Howard W. Mattson (May 15, 1927 – May 21, 1998) was the third Executive Vice President of the Institute of Food Technologists (IFT), serving in that capacity from 1987 until his 1991 retirement. Prior to that, he had served in public relations and later became an advocate of organ transplant after his 1991 IFT retirement.

Early life and career
A native of Duluth, Minnesota, Mattson earned his B.S. in 1949 at the University of Michigan. After graduation, he worked as a chemist for Allied Chemical Company, then he shifted his focus to public relations.
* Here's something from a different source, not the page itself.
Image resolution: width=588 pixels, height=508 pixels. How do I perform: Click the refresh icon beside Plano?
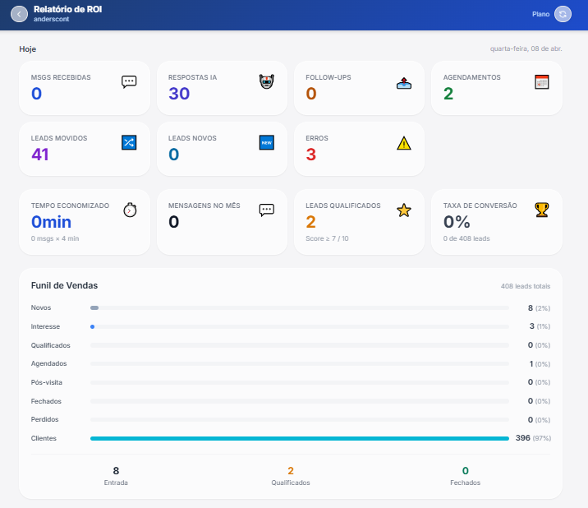563,14
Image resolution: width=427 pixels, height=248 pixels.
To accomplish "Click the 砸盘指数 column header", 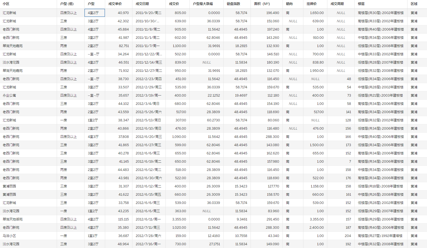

Public relations prior to IFT
Mattson first started his career in public relations as an assistant advertising manager for the Bristol Company, then went to work for Bell Telephone Laboratories as editor and technical information supervisor. After his work at Bell, Mattson worked as an associate editor for International Science and Technology and then worked as director of corporate public relations for Monsanto Company in St. Louis, Missouri. Mattson would remain with Monsanto until 1973 when he joined IFT.

IFT service
Hired by Executive Director Calvert L. Willey in 1973, Mattson would be named as Director of Public Information (called Vice President of Communications as of 2006). Upon Willey's retirement in 1987, Mattson would be promoted to Executive Director. He would hold that position until the 1991 Annual Meeting in Dallas, Texas when he suffered a heart attack. The attack would force Mattson to retire and undergo a heart transplant.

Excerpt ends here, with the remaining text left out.